What do you Think? blog series

Will bitcoin become the next gold?

Cryptocurrency for trading: Speculation or disruption?

A recent article in the Economist has triggered a new round of questions about cryptocurrency in general and bitcoin very specifically. This comes on the heels of the EY Global Blockchain Summit where more detailed parsing out of the specifics around decentralized finance, or DeFi, brings greater clarity to the scope of the disruption bearing down on legacy capital markets and government policy objectives.

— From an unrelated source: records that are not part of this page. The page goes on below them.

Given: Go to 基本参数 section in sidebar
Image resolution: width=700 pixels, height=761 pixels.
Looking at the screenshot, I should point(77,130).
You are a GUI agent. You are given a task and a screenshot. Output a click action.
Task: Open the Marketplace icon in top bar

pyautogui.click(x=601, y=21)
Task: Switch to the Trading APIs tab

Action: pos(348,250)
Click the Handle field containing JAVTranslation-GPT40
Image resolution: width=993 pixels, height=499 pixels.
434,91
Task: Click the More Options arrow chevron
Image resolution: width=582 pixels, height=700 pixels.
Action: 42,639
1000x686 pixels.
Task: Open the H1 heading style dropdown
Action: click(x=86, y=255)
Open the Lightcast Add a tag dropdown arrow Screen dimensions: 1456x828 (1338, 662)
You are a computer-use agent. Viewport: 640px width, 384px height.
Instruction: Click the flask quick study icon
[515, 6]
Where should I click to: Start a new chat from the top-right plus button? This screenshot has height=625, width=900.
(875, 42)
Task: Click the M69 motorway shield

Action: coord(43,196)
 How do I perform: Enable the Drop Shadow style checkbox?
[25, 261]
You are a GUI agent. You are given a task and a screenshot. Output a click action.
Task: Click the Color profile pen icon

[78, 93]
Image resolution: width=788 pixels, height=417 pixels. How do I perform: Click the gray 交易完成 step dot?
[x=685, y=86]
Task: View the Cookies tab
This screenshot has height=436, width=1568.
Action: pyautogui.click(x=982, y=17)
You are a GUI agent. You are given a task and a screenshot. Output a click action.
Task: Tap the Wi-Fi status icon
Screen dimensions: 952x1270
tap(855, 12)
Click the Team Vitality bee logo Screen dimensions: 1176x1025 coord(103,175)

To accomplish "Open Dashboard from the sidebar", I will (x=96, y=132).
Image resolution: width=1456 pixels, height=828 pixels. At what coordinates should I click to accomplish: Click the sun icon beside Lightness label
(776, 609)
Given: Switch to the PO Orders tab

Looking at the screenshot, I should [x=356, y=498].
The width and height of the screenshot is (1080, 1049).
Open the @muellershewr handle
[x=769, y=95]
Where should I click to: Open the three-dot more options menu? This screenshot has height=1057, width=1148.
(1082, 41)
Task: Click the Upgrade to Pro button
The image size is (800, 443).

A prevailing view at TBR is that cryptocurrency trading values are simply too volatile at this time to compel large enterprises to agree to trade in those currencies. Quarterly discussions of the impact of foreign exchange rate fluctuations on the year-to-year results suggest a very limited appetite for conducting commerce in widely varying cryptocurrencies. As such, TBR believes that at least in the early developments fiat currencies will prevail.

Cryptocurrency for wealth stores: Speculation or disruption?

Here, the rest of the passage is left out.